Exercise tasks >>
- A) In the opinion piece on vaccine passports, what share of Americans intend to get a vaccine when eligible, according to the Pew Research Center?
- B) Copy the stretch of the opinion piece on vaccine passports from "With plenty of" through "confidence even further.".

Vaccine passports are violations of personal privacy

Jernej Furman | Flickr

Dani Heba, Sports Editor

New York rolled out its attempt at a vaccine passport called the Excelsior Pass, but it is a blatantly authoritarian move.

The Excelsior Pass allows people to document their COVID-19 vaccination status or a recent negative test for COVID-19. In exchange, people will receive permission to be allowed into social gatherings such as sporting events, art performances, airplanes and just about any other venue one could imagine.

However, such a pass like this one, developed and rolled out on behalf of the government, is an incredible violation of peoples’ privacy rights.

The COVID-19 vaccines are incredibly new and though the Centers for Disease Control and Prevention said that the vaccines are safe and effective, the government cannot ignore the people’s right to deny such a new vaccine. Nobody is sure of the vaccines’ long-term effects, as they have existed for only a year, if even that long.

Public confidence in the COVID-19 vaccine is not exceptionally high, though there are many who are confident that the vaccines are safe and effective. According to statistics from the Pew Research Center, about 60% of Americans intend to get a vaccine when eligible.

With plenty of conspiracies already afloat about the vaccinations, such as those that claim that Microsoft founder Bill Gates might be implementing a microchip to track people, a government push to vaccinate people by threatening them with exclusion from social gatherings is sure to fuel these conspiracies and lower confidence even further.

If the government restricts the people’s rights to privacy by mandating a vaccine passport, many will suspect authoritarianism to be the aftermath of the pandemic.

Record excerpts >>
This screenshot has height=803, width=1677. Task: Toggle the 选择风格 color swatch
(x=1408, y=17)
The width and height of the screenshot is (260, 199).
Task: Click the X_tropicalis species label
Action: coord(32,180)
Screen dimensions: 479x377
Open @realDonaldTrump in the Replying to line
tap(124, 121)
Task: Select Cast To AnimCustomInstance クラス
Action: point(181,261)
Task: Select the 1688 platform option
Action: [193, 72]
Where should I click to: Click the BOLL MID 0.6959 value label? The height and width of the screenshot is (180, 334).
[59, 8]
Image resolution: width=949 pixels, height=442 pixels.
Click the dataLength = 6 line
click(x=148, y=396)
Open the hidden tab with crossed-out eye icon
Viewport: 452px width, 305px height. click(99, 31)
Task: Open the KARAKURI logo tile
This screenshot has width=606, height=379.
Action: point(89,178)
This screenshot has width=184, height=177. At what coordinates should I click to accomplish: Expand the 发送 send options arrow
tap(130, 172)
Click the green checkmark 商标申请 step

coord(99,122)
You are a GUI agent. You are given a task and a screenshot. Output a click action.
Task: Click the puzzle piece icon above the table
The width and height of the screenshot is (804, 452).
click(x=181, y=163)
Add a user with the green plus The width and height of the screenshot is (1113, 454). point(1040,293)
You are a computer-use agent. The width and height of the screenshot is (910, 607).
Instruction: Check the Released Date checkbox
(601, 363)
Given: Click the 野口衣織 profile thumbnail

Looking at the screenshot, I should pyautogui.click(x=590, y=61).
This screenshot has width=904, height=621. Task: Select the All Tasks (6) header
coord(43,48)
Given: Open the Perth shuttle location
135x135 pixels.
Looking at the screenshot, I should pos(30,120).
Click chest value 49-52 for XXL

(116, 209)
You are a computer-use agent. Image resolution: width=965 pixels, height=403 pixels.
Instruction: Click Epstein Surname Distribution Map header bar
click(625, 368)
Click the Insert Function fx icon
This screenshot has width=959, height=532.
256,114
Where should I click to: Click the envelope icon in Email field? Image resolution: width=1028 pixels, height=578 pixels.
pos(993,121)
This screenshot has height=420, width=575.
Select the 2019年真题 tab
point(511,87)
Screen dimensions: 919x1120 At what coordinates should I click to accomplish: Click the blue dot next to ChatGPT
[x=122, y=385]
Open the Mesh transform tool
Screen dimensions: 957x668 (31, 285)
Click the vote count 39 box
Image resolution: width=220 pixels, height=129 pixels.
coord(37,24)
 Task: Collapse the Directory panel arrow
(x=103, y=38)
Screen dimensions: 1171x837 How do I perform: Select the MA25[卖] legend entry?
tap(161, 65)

Completed exercise >>
- A) About 60% of Americans.

- B)
With plenty of conspiracies already afloat about the vaccinations, such as those that claim that Microsoft founder Bill Gates might be implementing a microchip to track people, a government push to vaccinate people by threatening them with exclusion from social gatherings is sure to fuel these conspiracies and lower confidence even further.